Crispy Air Fryer Potato Peelings
Zero-waste meets delicious in this easy air fryer snack!
🍽️ Ingredients (Serves 2–4):
Peels from 3–4 medium potatoes (russet, Yukon gold, or red potatoes work best)
1–2 tsp olive oil or spray oil
½ tsp salt (or to taste)
Optional seasonings:
Garlic powder
Onion powder
Paprika
Black pepper
Cayenne pepper (for heat)
Grated Parmesan (add after air frying for extra flavor)
🔪 Instructions:
Prep the Peelings
Scrub your potatoes thoroughly before peeling. Since you’re eating the skins, make sure there’s no dirt or residue.
Peel them thinly using a vegetable peeler.
Pat the peelings dry with paper towels—removing moisture helps them crisp up.
Season
In a bowl, toss the peelings with olive oil until lightly coated.
Sprinkle in your salt and any seasonings you like. Mix well to coat evenly.
Air Fry
Preheat your air fryer to 375°F (190°C) for about 3–5 minutes.
Spread the seasoned peelings in the air fryer basket in a single layer (avoid crowding).
Air fry for 8–12 minutes, shaking the basket halfway through, until the peelings are golden brown and crispy. Time may vary depending on thickness and air fryer model.
Cool & Serve
Let cool for a couple of minutes before eating—this helps them firm up even more.

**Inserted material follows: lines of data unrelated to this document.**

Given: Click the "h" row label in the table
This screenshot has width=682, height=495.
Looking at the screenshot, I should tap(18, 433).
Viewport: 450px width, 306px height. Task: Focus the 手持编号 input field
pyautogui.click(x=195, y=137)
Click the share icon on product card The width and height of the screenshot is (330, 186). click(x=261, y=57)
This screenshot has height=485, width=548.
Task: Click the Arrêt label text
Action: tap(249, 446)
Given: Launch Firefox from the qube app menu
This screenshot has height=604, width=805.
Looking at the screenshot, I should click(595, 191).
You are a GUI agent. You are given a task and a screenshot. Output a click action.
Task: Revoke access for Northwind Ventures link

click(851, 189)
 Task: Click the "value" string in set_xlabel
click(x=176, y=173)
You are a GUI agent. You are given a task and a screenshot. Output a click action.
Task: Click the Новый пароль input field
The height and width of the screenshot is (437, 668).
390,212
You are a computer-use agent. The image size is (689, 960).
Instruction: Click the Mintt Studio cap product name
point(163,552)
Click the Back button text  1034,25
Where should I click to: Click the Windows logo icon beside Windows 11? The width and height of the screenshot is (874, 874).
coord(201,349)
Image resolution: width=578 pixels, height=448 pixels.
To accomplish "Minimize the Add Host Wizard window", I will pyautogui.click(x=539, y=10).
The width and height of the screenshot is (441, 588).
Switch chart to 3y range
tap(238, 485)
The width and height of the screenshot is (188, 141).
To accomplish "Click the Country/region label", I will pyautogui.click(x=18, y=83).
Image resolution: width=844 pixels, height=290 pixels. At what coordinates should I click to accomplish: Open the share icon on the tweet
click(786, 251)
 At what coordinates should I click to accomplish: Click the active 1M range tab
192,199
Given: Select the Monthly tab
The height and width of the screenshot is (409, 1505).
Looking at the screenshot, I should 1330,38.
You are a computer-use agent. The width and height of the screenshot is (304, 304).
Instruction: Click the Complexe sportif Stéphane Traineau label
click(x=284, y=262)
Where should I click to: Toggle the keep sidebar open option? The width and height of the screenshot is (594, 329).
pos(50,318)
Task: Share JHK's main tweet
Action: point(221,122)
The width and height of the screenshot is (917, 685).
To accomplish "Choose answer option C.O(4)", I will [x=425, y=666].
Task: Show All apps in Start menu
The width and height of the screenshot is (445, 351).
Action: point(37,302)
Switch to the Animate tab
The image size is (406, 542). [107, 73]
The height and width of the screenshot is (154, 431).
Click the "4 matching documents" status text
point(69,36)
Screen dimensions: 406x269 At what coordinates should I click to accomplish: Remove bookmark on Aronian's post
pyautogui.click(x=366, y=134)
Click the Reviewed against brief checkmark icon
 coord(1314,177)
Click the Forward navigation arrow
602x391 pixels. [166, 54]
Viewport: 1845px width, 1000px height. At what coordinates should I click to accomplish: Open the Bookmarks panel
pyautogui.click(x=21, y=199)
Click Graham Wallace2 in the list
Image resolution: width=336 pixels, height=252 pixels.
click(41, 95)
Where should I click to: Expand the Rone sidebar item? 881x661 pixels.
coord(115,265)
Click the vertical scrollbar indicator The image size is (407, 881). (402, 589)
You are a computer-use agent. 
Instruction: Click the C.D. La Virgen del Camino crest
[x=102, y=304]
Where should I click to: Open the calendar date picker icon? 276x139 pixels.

Enjoy as a snack on their own or serve as a crunchy topping for soups, salads, or mashed potatoes!
📝 Tips:
Works great with both white and sweet potato peelings.
To make a big batch, cook in multiple small batches for best crispiness.
Leftovers (if any!) can be stored in an airtight container at room temp for 1–2 days.
đź’ˇ Serving Suggestions:
Dip in ranch, spicy mayo, or honey mustard.
Sprinkle with fresh herbs (like parsley or chives) just before serving.
Add a dash of vinegar powder or a squeeze of lemon for a tangy twist.